Back at the end of July, when the small caps first broke their (then rising) 200 day moving average (dma), I'm sure many hoped that the market would bounce back and rally to new highs. After all, a rising 200 dma should be a solid bastion of support/resistance in a secular trend. Since losing the 200 dma, the market leading small caps (IWM above) have been mostly range bound but ~25% lower than July prices. IWM did pierce the bottom end of the Fall range at the beginning of the epic October rally we just saw. In the final days of October, with the resolution (apparently) of the Greek problem with the default/bailout deal, the small caps broke up above of the Fall range. Will the breakout hold? Can the market retake and hold its ~200 dma? One thing is certain, the IWM 200 dma (and other index ETFs!) is now declining in value and as we approach it, expect resistance. Selling off from here would be characteristic of a bear market. In fact, many indications are the we began a new bear market in July/August. We shall see...
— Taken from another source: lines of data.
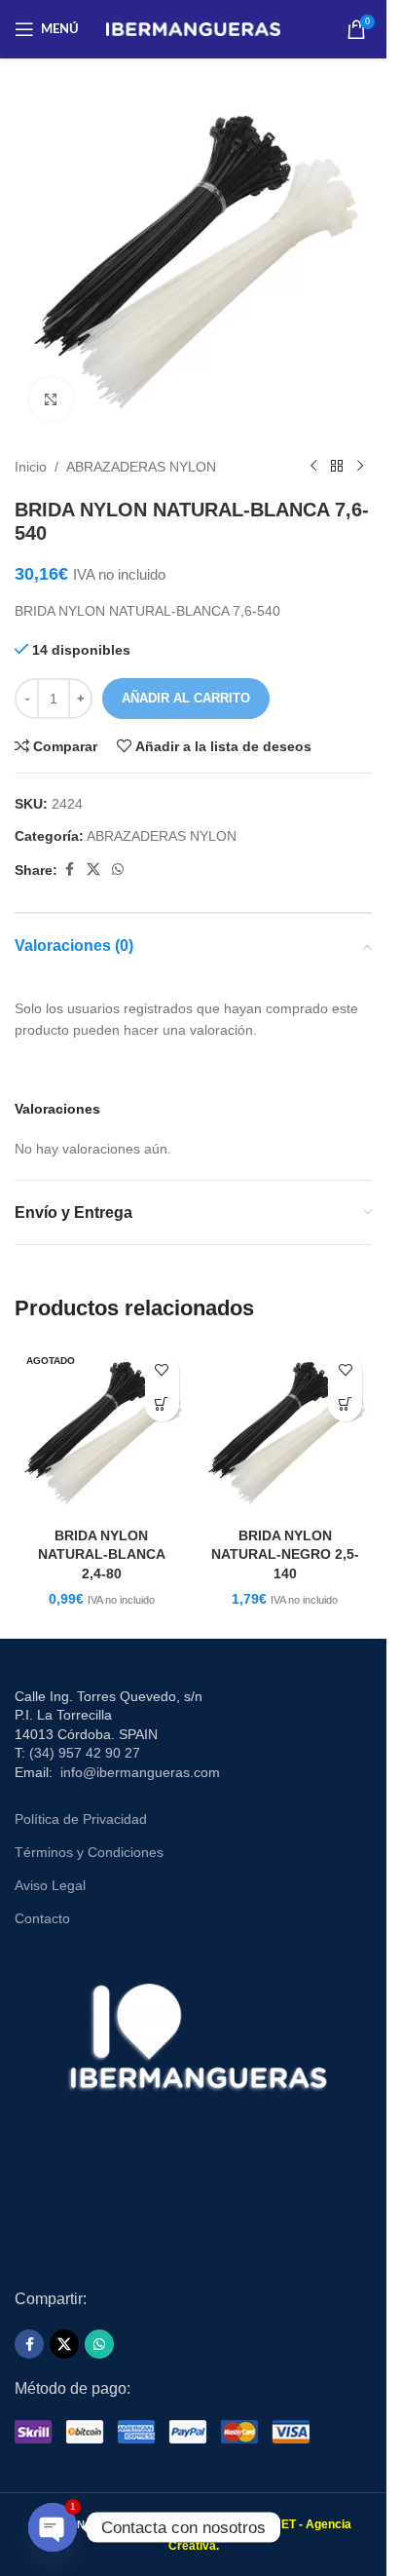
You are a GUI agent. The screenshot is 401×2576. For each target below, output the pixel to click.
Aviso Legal (50, 1885)
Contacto (42, 1918)
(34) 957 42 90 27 (84, 1753)
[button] (345, 1404)
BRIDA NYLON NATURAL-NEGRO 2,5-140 (285, 1554)
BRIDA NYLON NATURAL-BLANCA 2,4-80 (101, 1554)
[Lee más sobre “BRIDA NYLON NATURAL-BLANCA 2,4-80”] (162, 1404)
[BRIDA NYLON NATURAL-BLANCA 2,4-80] (102, 1431)
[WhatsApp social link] (117, 869)
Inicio (31, 466)
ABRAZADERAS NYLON (141, 466)
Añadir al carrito (186, 698)
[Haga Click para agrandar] (51, 399)
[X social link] (93, 869)
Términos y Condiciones (89, 1852)
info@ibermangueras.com (140, 1772)
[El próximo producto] (360, 466)
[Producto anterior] (313, 466)
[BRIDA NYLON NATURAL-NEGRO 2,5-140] (286, 1431)
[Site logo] (193, 28)
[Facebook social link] (69, 869)
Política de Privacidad (81, 1819)
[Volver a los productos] (336, 466)
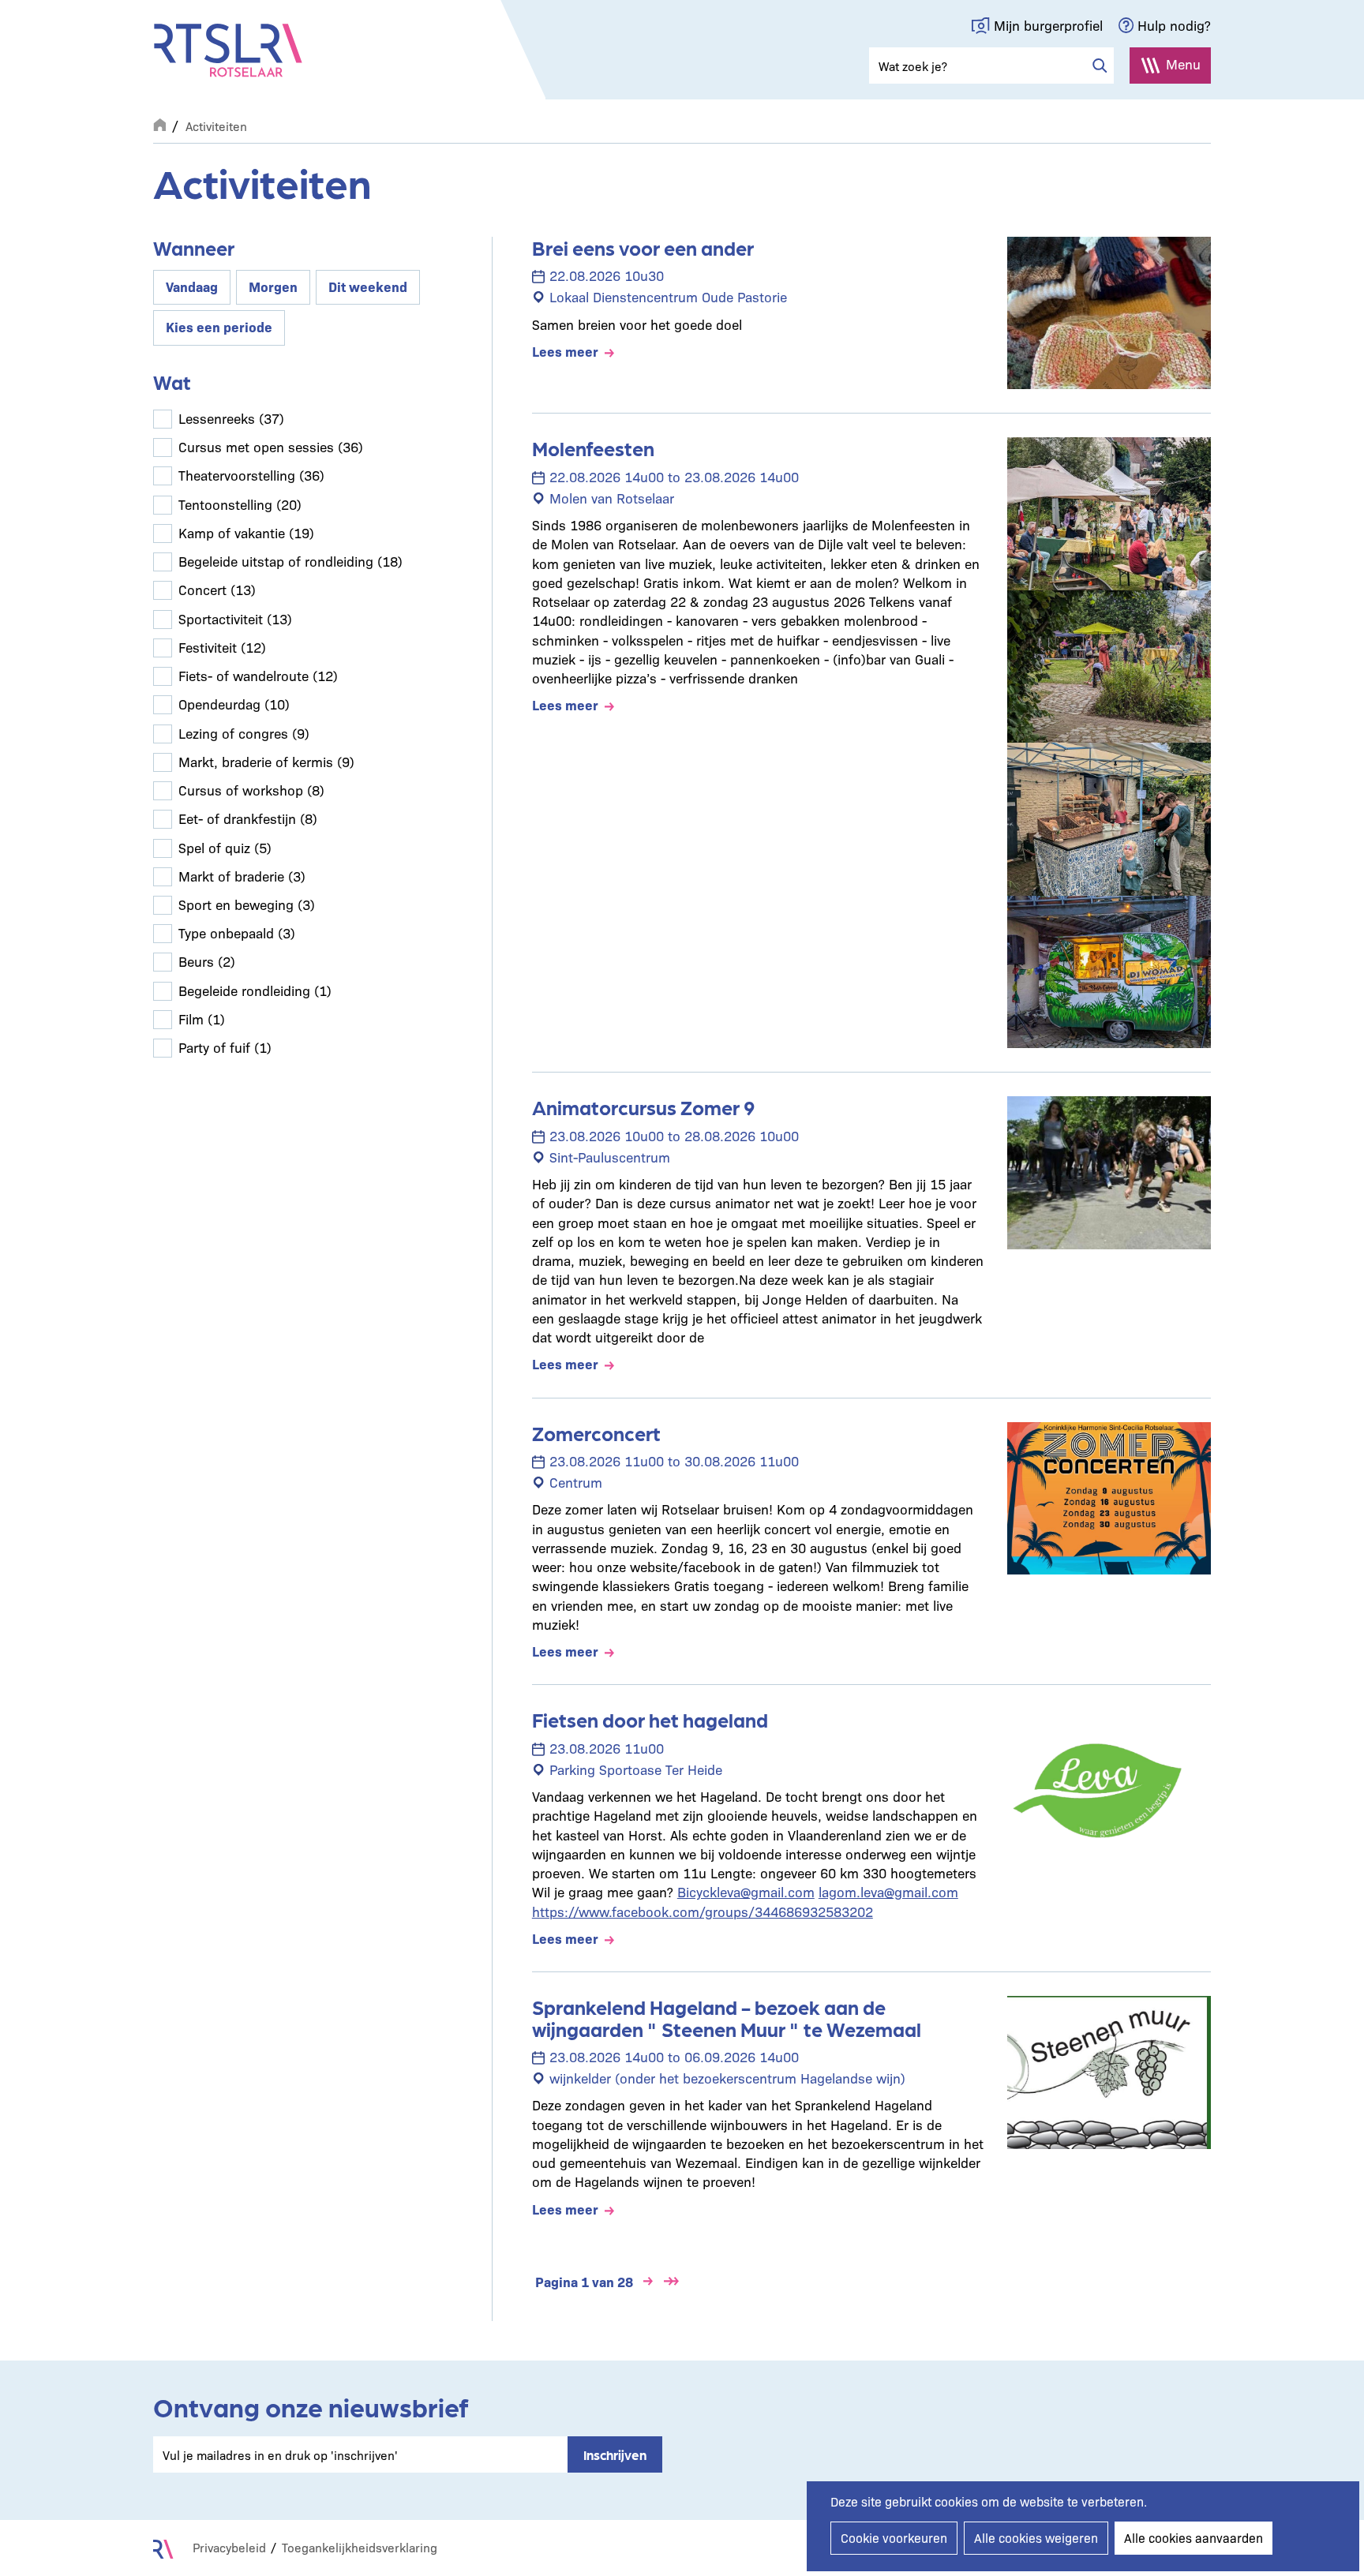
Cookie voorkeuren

I have been too busy to monitor the market much lately (hence the infrequent posts), but one thing that has really caught my attention is the action in AAPL. Maybe its that the stock keeps pushing an eye popping $420 ($390B market cap) or just morbid curiosity following the unfortunate death of Steve Jobs. How much influence did Mr Jobs have on AAPL's stellar success of the past 7 years (4000% gain in the stock) and will his successors be able to keep up the growth? At any rate, a number of technical indications are looking bearish on the shorter term time scale while the long term uptrend clearly remains in tact. Note the rising 200 dma, which has acted like support. I wouldn't give shorts in AAPL much slack, $410-420 seems like a good line in the sand. Watch AAPL's behavior near its rising 50 day and 200 day moving averages.
Disclosure: I plan to initiate a put position against AAPL and perhaps IWM in the next few days.